اِنَّ رَبَّكُمْ لَرَؤُ۫فٌ رَح۪يمٌۙ

 

Ta’liliyye olarak fasılla gelmiştir. Fasıl sebebi şibh-i kemâli ittisâldir.  اِنَّ ve lam-ı muzahlaka ile tekid edilmiş, sübut ve istimrar ifade eden isim cümlesi, faide-i haber inkârî kelamdır.

اِنَّ رَبَّكُمْ لَرَؤُ۫فٌ رَح۪يمٌۙ cümlesi  والأنْعامَ خَلَقَها  için ta’liliyyedir. Yani “Onları bu menfaatler için yaratmıştır. Çünkü Rabbiniz çok affedici ve mağfiret edicidir.” demektir. (Âşûr)

Yalnızca bir isim cümlesi bile devam ve sübut ifade ettiğinden bu ve benzeri cümleler, اِنَّ , isim cümlesi ve lam-ı muzahlaka sebebiyle üç katlı tekid ifade eden çok muhkem/sağlam cümlelerdir. 

İsim cümleleri sübut ifade eder. İsim cümlelerinin asıl kuruluş sebebi; müsnedin, müsnedün ileyh için sabit olduğunu ifade etmektir. İsim cümlesinin haberi müfred ya da isim cümlesi olursa, asıl konulduğu mana olan sübutu veya bazı karînelerle istimrarı (devamlılığı) ifade eder. İstimrar ifadesi daha çok medh ve zem durumlarında olur. (Fatma Serap Karamollaoğlu, Kur'an Işığında Belâgat Dersleri Meânî İlmi)

رَبَّكُمْ  izafetinde Rabb ismine muzâfun ileyh olan  كَ  zamiri dolayısıyla Hz. Peygamber, şan ve şeref kazanmıştır.

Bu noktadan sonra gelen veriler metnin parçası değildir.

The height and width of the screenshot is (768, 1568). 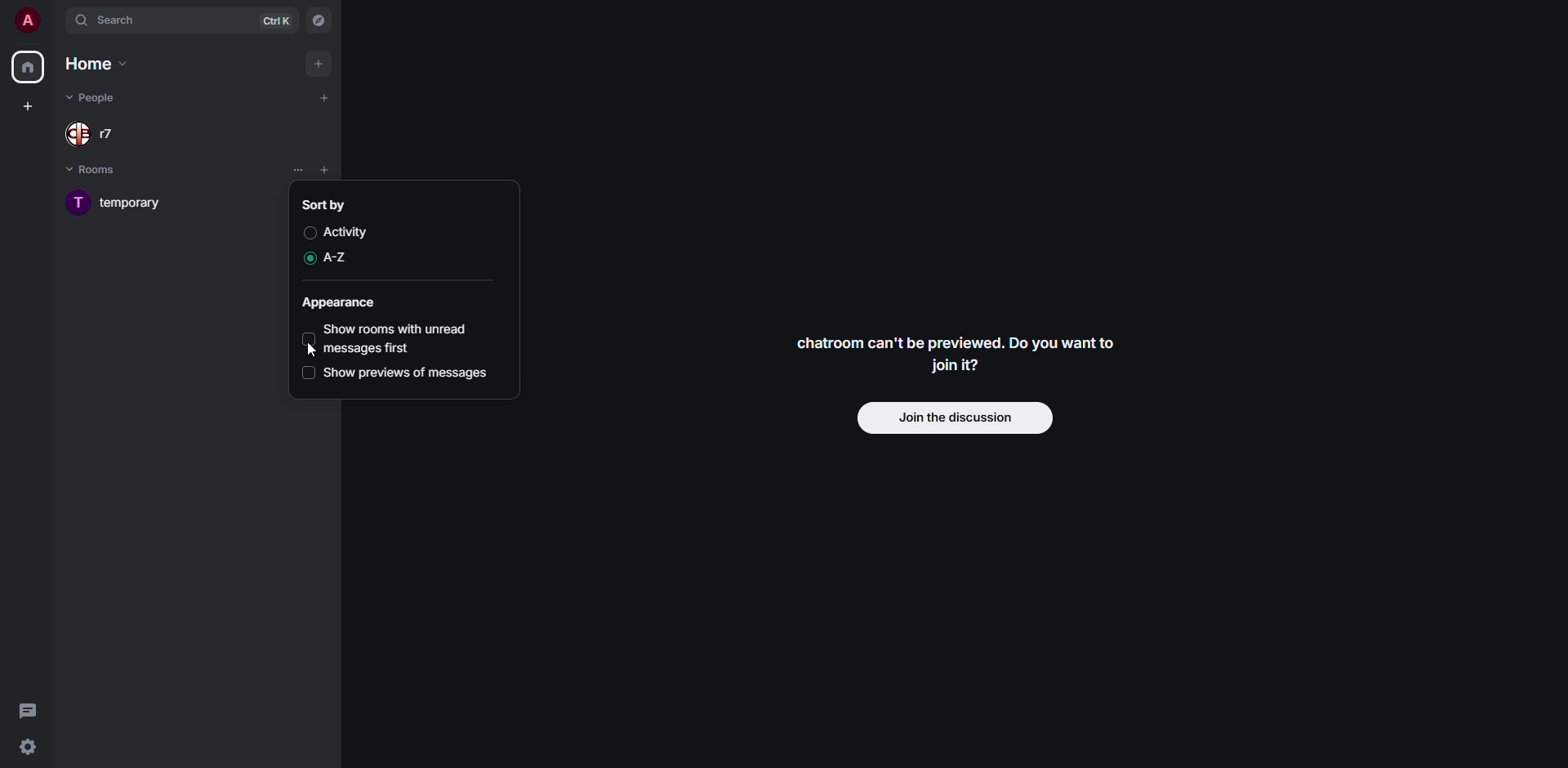 What do you see at coordinates (31, 106) in the screenshot?
I see `create space` at bounding box center [31, 106].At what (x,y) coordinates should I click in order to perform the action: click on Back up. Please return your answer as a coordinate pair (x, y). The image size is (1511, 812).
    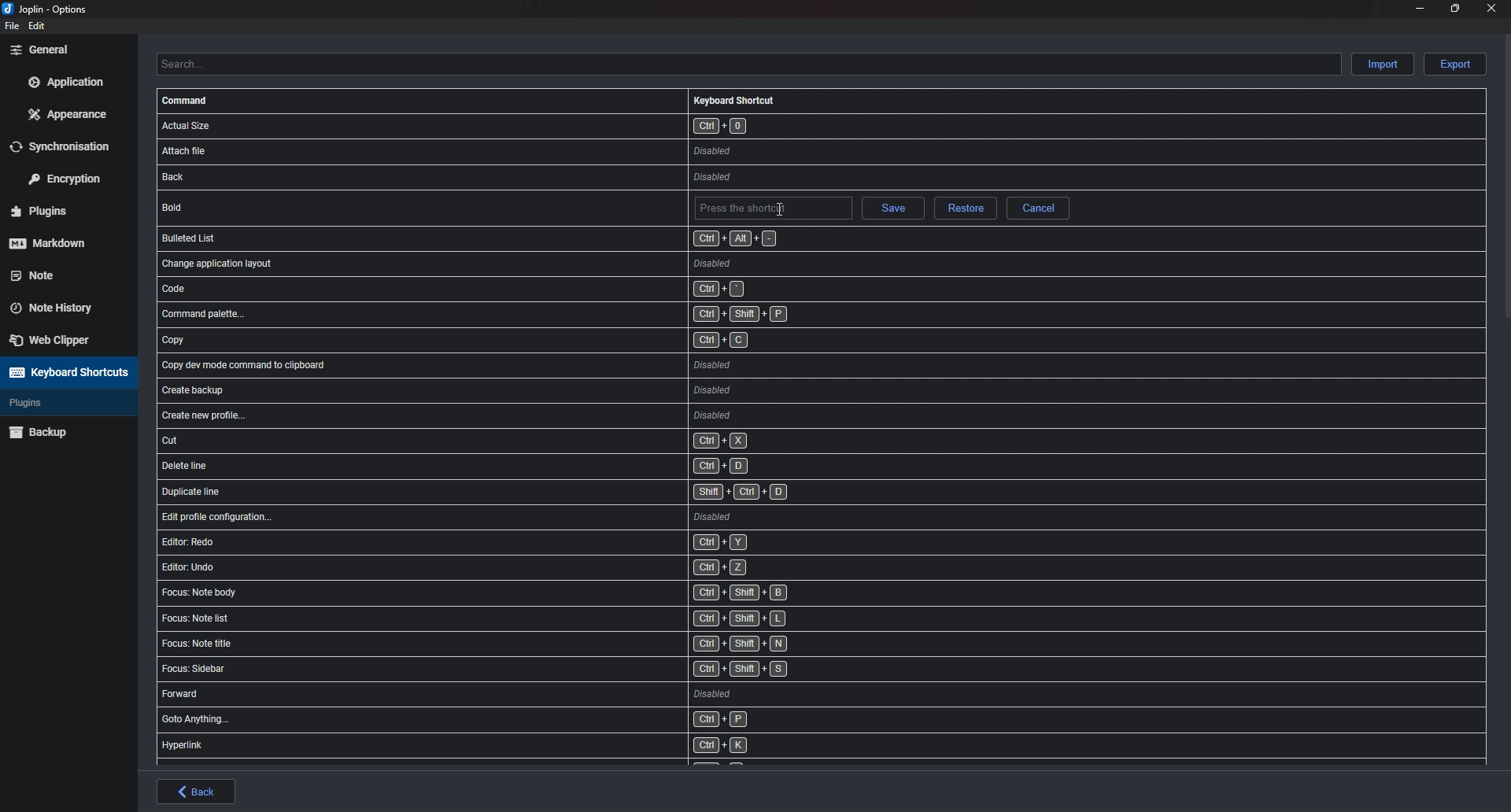
    Looking at the image, I should click on (65, 431).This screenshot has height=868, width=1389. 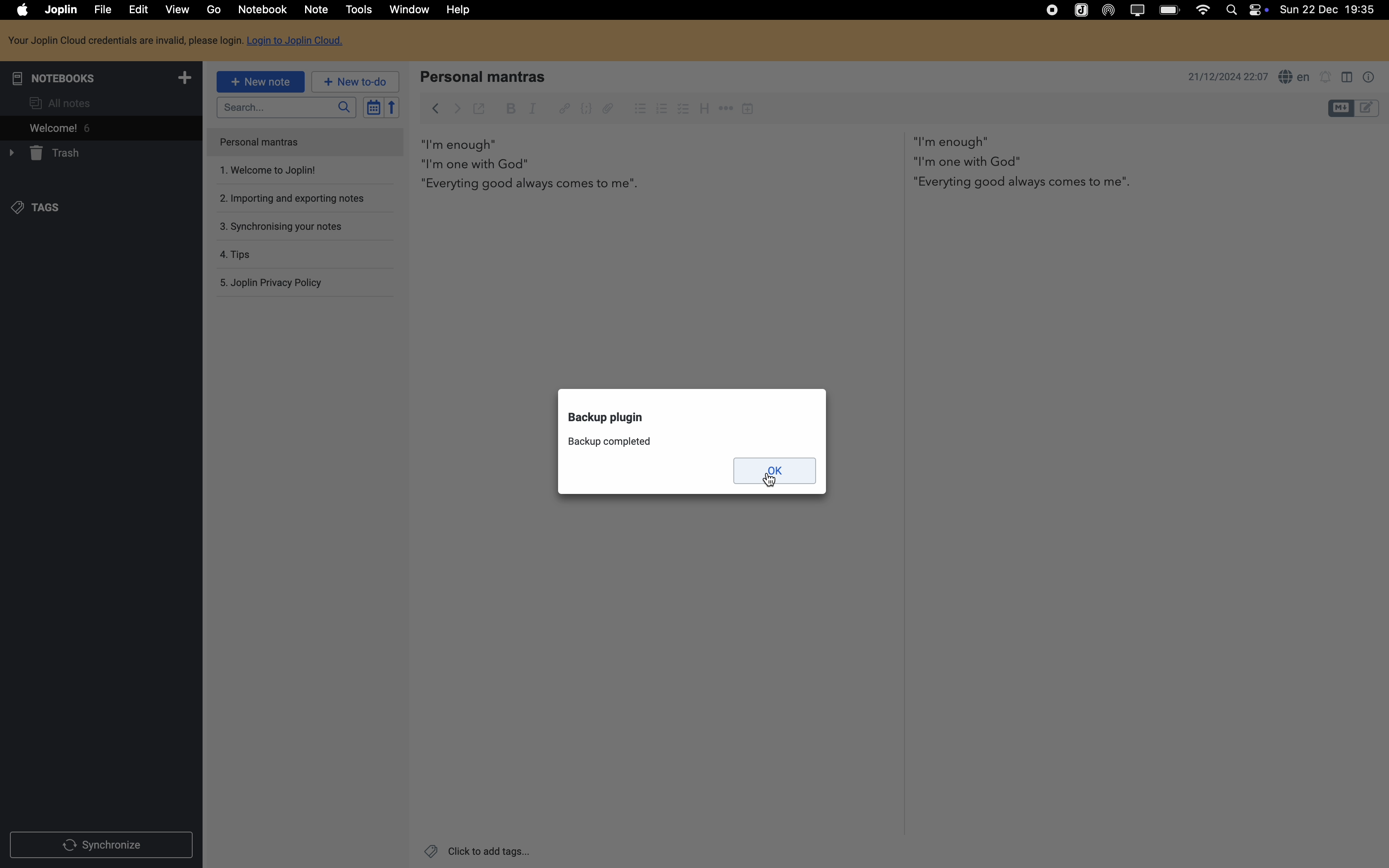 I want to click on battery, so click(x=1168, y=10).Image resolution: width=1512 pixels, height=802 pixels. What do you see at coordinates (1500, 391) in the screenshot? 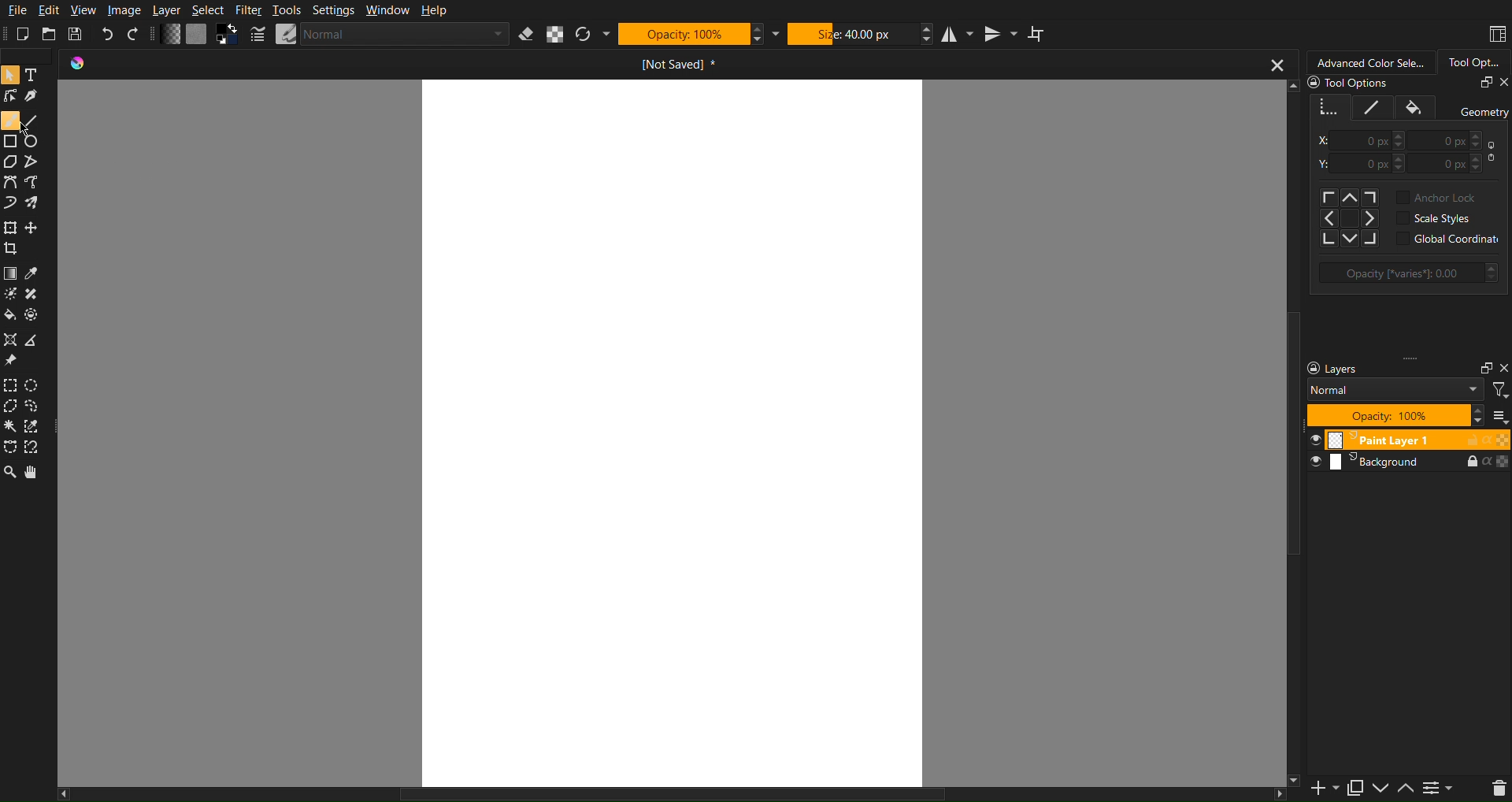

Ayrıca bu izafet Allah’ın rububiyet vasfıyla ona destek olduğunun işaretidir.

Ayette mütekellim Allah Teâlâ olduğu halde Rabb isminin zikredilmesi  tecrîd sanatıdır.

Allah’ın  رَح۪يمٌ  ve  رَؤُ۫فٌ sıfatlarının tenvinli gelişi bu sıfatların Allah Teâlâ’da varlık derecesinin tasavvur edilemez olduğuna işaret eder. Haber olan iki vasfın aralarında  و  olmaması Allah Teâlâ’da ikisinin birden mevcudiyetini gösterir.  (Fatma Serap Karamollaoğlu, Kur'an Işığında Belâgat Dersleri, Meânî İlmi)

 رَبَّ  , رَؤُ۫فٌ  , رَح۪يمٌۙ  kelimeleri arasında mürâât-ı nazîr sanatı vardır.